* [DIRECTIONS]:
Take the records below and print them verbatim up to and including the line that carries "Select the editor.fontSize".

* [LISTED ENTRIES]:
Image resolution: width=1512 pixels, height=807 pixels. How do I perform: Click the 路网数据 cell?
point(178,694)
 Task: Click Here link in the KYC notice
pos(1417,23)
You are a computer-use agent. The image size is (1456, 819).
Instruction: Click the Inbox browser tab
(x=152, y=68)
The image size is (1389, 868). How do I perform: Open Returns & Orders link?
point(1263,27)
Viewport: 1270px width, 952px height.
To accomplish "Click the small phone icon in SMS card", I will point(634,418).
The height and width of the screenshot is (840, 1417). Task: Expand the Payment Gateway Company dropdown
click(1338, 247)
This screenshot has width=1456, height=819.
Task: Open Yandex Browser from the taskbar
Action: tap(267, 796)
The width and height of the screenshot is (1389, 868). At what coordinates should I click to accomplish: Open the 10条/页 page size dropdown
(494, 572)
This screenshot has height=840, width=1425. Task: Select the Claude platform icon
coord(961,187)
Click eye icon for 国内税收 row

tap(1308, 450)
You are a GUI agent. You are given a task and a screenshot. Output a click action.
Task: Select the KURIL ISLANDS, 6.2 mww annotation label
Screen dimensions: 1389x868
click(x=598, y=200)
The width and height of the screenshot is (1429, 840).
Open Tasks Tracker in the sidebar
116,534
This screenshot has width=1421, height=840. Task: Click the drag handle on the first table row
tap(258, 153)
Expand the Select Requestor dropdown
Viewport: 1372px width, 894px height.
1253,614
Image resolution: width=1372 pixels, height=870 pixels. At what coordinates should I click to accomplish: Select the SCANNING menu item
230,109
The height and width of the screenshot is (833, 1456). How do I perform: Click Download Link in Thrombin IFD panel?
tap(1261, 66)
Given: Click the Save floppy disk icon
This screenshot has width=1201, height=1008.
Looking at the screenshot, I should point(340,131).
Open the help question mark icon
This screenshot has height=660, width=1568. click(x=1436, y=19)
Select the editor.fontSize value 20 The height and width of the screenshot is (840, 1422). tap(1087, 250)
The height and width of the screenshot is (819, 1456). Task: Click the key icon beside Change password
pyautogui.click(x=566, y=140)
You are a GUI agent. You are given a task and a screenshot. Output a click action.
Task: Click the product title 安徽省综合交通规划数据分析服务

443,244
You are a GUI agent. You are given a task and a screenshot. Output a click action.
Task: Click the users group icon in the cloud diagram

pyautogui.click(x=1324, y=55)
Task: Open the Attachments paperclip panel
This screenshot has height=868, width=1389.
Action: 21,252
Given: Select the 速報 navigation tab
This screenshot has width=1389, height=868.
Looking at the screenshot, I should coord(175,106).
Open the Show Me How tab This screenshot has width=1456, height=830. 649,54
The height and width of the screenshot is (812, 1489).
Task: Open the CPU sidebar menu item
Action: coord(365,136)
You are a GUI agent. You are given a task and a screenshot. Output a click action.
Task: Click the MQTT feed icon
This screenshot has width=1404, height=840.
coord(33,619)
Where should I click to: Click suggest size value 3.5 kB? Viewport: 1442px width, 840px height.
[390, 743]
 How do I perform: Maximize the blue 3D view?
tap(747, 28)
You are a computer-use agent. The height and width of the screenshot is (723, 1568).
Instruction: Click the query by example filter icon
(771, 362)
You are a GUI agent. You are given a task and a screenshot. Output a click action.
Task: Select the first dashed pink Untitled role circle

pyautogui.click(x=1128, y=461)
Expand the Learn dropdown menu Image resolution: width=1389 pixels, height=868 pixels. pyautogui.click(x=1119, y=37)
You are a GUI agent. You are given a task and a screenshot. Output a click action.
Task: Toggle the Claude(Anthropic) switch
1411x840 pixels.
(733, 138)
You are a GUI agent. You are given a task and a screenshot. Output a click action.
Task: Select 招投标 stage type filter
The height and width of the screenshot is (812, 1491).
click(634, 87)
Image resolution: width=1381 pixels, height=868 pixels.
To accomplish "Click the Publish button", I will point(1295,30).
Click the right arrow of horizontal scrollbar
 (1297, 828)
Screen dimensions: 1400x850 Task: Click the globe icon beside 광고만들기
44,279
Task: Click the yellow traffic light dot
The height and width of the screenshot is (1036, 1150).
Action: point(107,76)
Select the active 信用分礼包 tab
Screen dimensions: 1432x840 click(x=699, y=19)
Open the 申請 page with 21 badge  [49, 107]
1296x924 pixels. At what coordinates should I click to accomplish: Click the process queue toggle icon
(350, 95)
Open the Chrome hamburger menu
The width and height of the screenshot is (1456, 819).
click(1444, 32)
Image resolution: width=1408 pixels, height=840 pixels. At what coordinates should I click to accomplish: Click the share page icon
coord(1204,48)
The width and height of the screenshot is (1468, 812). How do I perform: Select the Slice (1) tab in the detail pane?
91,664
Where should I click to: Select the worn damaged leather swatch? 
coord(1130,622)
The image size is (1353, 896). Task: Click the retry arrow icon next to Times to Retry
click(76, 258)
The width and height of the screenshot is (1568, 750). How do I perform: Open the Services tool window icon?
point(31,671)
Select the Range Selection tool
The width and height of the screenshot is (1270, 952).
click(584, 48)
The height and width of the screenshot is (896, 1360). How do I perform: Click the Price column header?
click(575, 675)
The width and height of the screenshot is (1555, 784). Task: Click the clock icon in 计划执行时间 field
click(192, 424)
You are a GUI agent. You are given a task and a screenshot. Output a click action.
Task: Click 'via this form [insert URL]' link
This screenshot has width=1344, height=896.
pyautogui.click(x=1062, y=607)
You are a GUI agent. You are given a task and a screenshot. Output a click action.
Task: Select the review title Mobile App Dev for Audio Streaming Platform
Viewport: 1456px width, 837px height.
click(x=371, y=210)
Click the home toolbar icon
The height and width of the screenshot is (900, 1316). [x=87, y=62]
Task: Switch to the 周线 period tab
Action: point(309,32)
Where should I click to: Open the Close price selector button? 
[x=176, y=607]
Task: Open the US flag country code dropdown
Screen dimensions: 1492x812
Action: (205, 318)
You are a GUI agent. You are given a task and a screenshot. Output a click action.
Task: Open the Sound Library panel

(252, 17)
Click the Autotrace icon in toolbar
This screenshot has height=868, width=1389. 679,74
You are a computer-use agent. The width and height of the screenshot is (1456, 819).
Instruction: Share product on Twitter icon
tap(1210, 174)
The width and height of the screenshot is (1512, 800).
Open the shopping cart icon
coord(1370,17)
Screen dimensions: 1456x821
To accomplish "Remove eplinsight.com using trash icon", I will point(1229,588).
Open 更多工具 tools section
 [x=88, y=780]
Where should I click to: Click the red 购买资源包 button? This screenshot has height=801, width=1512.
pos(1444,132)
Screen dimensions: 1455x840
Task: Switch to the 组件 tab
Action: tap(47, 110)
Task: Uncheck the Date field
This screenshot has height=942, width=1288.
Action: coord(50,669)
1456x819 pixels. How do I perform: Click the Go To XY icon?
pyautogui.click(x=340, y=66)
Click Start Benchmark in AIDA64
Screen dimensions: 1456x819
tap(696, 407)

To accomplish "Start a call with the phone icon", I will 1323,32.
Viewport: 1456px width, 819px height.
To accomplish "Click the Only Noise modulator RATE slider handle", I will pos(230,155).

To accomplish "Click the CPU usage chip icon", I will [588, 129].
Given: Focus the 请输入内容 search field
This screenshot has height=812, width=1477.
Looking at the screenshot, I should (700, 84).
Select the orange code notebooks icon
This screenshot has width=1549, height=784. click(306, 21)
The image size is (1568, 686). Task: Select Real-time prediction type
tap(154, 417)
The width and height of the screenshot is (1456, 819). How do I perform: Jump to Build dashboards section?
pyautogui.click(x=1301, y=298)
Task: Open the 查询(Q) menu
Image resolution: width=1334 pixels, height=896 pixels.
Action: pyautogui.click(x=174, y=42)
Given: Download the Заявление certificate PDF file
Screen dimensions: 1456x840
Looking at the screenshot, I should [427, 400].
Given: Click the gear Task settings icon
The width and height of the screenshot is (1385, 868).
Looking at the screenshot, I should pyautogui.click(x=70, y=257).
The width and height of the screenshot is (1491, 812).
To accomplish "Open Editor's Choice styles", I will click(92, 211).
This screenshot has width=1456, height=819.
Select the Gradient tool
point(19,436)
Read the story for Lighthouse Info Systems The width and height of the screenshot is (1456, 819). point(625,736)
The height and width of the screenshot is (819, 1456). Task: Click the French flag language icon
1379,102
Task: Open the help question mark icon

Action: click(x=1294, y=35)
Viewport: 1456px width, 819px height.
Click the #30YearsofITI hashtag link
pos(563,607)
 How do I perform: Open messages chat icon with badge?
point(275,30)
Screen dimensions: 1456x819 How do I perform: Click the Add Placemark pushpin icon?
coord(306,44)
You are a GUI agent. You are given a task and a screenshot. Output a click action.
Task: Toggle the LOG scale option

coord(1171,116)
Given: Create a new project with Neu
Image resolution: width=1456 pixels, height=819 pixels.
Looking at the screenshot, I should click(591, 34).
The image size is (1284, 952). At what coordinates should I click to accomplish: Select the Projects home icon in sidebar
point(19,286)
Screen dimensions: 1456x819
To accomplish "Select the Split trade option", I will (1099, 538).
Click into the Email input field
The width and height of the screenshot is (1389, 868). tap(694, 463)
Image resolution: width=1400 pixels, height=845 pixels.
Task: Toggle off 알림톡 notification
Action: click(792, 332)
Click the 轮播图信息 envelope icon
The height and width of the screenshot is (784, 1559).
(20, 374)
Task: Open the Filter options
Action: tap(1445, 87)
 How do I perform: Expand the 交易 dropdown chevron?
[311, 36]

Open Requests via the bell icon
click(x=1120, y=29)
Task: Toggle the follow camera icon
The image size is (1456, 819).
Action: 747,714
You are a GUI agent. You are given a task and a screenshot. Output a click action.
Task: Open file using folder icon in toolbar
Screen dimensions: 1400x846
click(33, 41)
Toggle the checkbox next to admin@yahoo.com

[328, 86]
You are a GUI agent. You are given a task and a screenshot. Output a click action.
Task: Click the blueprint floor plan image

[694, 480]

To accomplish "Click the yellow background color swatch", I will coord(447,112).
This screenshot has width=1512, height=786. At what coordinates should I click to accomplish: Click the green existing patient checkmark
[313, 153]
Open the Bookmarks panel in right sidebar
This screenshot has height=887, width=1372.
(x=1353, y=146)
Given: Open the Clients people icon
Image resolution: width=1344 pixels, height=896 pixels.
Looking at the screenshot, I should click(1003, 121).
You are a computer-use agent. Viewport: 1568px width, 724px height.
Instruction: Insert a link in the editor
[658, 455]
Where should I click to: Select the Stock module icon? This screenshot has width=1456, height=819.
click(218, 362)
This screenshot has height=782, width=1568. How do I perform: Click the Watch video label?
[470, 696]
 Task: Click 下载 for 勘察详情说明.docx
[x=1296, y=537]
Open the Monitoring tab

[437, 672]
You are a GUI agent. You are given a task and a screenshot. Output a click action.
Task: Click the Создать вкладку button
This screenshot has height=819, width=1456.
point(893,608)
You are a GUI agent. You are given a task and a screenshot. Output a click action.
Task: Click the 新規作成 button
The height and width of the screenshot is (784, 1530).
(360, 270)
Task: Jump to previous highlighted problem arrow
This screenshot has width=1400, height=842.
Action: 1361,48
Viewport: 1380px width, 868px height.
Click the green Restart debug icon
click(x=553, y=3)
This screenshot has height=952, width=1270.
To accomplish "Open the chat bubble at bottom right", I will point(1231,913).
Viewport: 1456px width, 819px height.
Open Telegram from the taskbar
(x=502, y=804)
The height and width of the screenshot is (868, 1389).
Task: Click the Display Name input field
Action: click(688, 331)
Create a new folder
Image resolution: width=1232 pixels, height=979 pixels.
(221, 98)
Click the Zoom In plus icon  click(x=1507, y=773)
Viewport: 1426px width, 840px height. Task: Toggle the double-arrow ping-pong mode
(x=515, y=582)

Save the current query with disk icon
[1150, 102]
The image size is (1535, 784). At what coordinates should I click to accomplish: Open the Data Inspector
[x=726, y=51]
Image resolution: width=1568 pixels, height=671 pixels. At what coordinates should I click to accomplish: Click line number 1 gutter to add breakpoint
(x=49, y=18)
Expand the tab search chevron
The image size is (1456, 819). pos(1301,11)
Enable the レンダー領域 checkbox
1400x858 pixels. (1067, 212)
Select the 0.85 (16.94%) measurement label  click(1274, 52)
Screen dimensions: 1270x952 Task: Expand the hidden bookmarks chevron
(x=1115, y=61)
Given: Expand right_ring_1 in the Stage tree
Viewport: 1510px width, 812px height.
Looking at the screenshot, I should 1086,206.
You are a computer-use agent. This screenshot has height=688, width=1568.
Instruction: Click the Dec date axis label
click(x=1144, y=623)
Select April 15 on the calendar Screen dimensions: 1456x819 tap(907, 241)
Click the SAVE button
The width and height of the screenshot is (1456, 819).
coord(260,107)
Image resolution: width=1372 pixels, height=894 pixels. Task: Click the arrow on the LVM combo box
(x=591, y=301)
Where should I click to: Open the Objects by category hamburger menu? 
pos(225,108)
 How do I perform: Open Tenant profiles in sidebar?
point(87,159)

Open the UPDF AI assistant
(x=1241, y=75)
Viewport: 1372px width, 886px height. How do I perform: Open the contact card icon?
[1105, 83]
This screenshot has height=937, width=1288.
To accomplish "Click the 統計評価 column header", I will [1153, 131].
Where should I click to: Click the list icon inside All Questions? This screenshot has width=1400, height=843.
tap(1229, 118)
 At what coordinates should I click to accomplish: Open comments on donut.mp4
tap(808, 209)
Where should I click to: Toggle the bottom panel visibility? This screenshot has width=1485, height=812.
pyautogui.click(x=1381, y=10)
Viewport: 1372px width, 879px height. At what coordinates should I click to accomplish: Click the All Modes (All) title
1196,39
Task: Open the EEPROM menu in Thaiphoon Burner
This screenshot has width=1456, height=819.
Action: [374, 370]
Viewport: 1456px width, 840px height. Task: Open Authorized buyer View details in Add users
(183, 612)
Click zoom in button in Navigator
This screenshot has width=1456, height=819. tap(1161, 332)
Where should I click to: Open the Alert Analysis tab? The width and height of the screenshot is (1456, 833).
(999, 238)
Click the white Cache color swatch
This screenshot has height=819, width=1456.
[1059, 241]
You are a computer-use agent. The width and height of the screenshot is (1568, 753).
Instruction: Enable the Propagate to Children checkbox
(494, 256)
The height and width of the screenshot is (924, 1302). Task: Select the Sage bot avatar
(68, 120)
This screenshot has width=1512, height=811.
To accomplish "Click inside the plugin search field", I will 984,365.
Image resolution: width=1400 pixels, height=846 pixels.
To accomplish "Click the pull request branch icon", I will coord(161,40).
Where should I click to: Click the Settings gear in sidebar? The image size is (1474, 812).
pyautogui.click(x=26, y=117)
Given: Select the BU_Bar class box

* [ANSWER FOR THIS EXERCISE]:
Image resolution: width=1512 pixels, height=807 pixels. How do I perform: Click the 路网数据 cell?
point(178,694)
 Task: Click Here link in the KYC notice
pos(1417,23)
You are a computer-use agent. The image size is (1456, 819).
Instruction: Click the Inbox browser tab
(x=152, y=68)
The image size is (1389, 868). How do I perform: Open Returns & Orders link?
point(1263,27)
Viewport: 1270px width, 952px height.
To accomplish "Click the small phone icon in SMS card", I will point(634,418).
The height and width of the screenshot is (840, 1417). Task: Expand the Payment Gateway Company dropdown
click(1338, 247)
This screenshot has width=1456, height=819.
Task: Open Yandex Browser from the taskbar
Action: tap(267, 796)
The width and height of the screenshot is (1389, 868). At what coordinates should I click to accomplish: Open the 10条/页 page size dropdown
(494, 572)
This screenshot has height=840, width=1425. Task: Select the Claude platform icon
coord(961,187)
Click eye icon for 国内税收 row

tap(1308, 450)
You are a GUI agent. You are given a task and a screenshot. Output a click action.
Task: Select the KURIL ISLANDS, 6.2 mww annotation label
Screen dimensions: 1389x868
click(x=598, y=200)
The width and height of the screenshot is (1429, 840).
Open Tasks Tracker in the sidebar
116,534
This screenshot has width=1421, height=840. Task: Click the drag handle on the first table row
tap(258, 153)
Expand the Select Requestor dropdown
Viewport: 1372px width, 894px height.
1253,614
Image resolution: width=1372 pixels, height=870 pixels. At what coordinates should I click to accomplish: Select the SCANNING menu item
230,109
The height and width of the screenshot is (833, 1456). How do I perform: Click Download Link in Thrombin IFD panel?
tap(1261, 66)
Given: Click the Save floppy disk icon
This screenshot has width=1201, height=1008.
Looking at the screenshot, I should point(340,131).
Open the help question mark icon
This screenshot has height=660, width=1568. click(x=1436, y=19)
Select the editor.fontSize value 20 The height and width of the screenshot is (840, 1422). tap(1087, 250)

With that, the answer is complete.